ザルファーのおとり(Zhalfirin Decoy)はカードセット「モダンホライゾン」収録のクリーチャー・カード。
ザルファーのおとりの解説
ザルファーのおとり(Zhalfirin Decoy)はドミナリア次元ジャムーラ大陸北西部のザルファー国の兵士である。“Make sure they look at you.”
–Sidar Jabari
「敵がお前から目を離せないようにするのだ。」
–シダー・ジャバーリー
引用:ザルファーのおとり(Zhalfirin Decoy)のフレイバー・テキスト
イラストでは、この兵士は一角獣のようなシマウマに騎乗して草原を疾駆しており、後方には3人の騎兵が追走している。追手はおとり役に誘い出された敵兵だろう。
モダンホライゾンのカードの類にもれず、このカードにもオマージュ元がある。それが1997年に発売されたカードセット「テンペスト」のおとりの達人(Master Decoy)である。
両者の共通点をまとめてみる。
イラスト:同じ構図。一角獣のシマウマに騎乗。追手。草原。
呪文コスト:(1)(W)
クリーチャー・タイプ:人間・兵士
起動型能力:クリーチャー1体をタップ
それが次元の違いである。ザルファーのおとりは上述の通りドミナリア次元に属する。一方、おとりの達人が収録されたカードセット「テンペスト」の舞台次元はAR4205年のラースである。
ドミナリアとラース、それぞれ別の次元でほぼ同じ兵士が存在するのはどういったわけであろう?カードデザインがオマージュだからという理由をひとまず置いておくと、どういう説明ができるか考えてみた。
次元間移動はプレインズウォーカーでなければ不可能。
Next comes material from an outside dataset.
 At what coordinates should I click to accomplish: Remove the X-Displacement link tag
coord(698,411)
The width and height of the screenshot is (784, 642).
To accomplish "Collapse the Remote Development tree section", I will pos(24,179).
これが現在の基本原則である。
しかし、大修復前の多元宇宙は現在と法則が違っていた。プレインズウォーカーでなくても次元間の移動が可能であったのだ。次元同士がつながるポータルを通ったり、何らかの魔法や装置によって次元移動ができた。その上、ラースを支配するファイレクシア人は度々人為的に次元を繋いで、ドミナリアの人々を誘拐していた。
したがって、このザルファーのおとりが次元を移動して何も不思議はない。
おとりの達人は(次元移動した手段や理由は定かではないが)ドミナリアのザルファーからラースにやってきた人物なのだ。
おとりが騎乗する一角ゼブラ
ザルファーのおとりが騎乗している一角獣のシマウマは過去にカード化されている生き物である。
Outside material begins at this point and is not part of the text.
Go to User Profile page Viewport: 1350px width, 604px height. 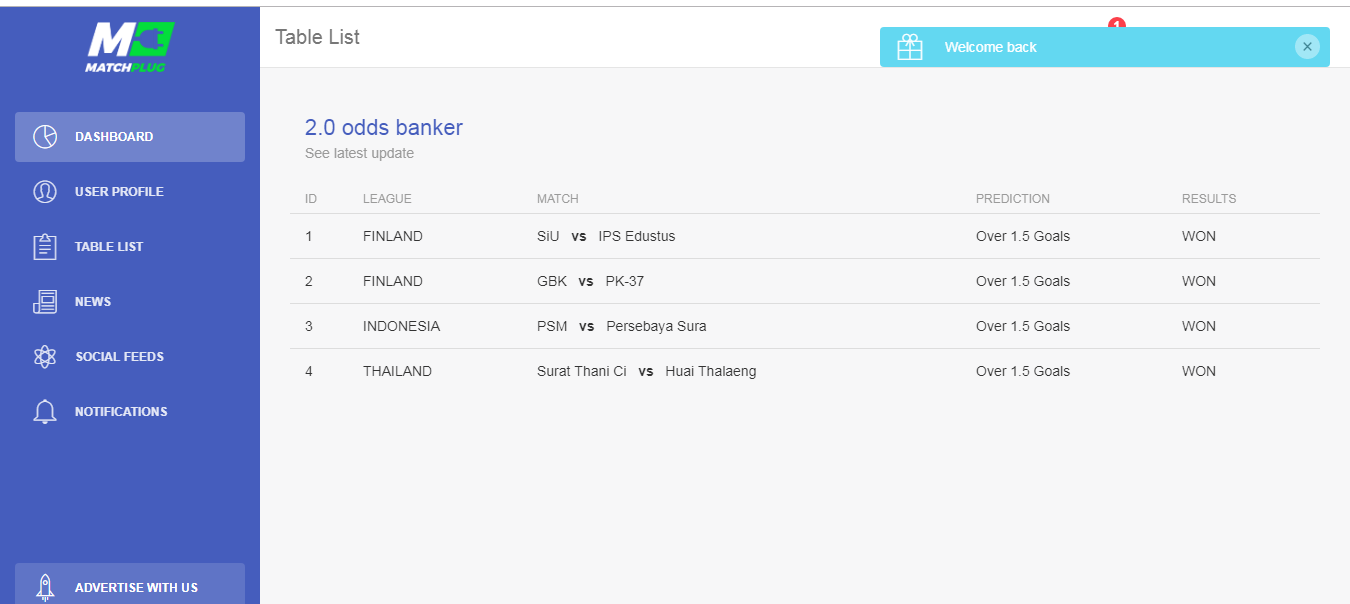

それが1996年発売のカードセット「ミラージュ」に収録された一角ゼブラ(Zebra Unicorn)である。ミラージュの舞台はザルファー周辺地域であるから、騎乗生物に用いられていてもおかしくはない。「ミラージュ」と「テンペスト」にはストーリー上の直接的な繋がりはなかった。だから当時を思い返しても、ジャムーラの一角ゼブラが、ラースのおとりの達人のイラストに描かれていてもイラストレイターのお遊びぐらいに受け取られたくらいで、ことさら設定的な意味では注目はされていなかったと記憶している。
しかし20余年が経過し、ザルファーのおとりが今回デザインされたことで、一角ゼブラとおとりの達人に強固な設定的な結びつきが生まれることになった。このこだわりはイーサン・フライシャーとケリー・ディグズの手腕によるものに違いない。
ザルファーのおとりのトリビア
このカードのイラストを担当したPaul Scott CanavanはTwitterのコメントで、製作段階のスケッチを数点公開してくれている。スケッチ段階ではおとりの達人と同じ「つば有の帽子」を被っていた。完成版でもかなり似せているが、これはもうほとんど同一人物だ。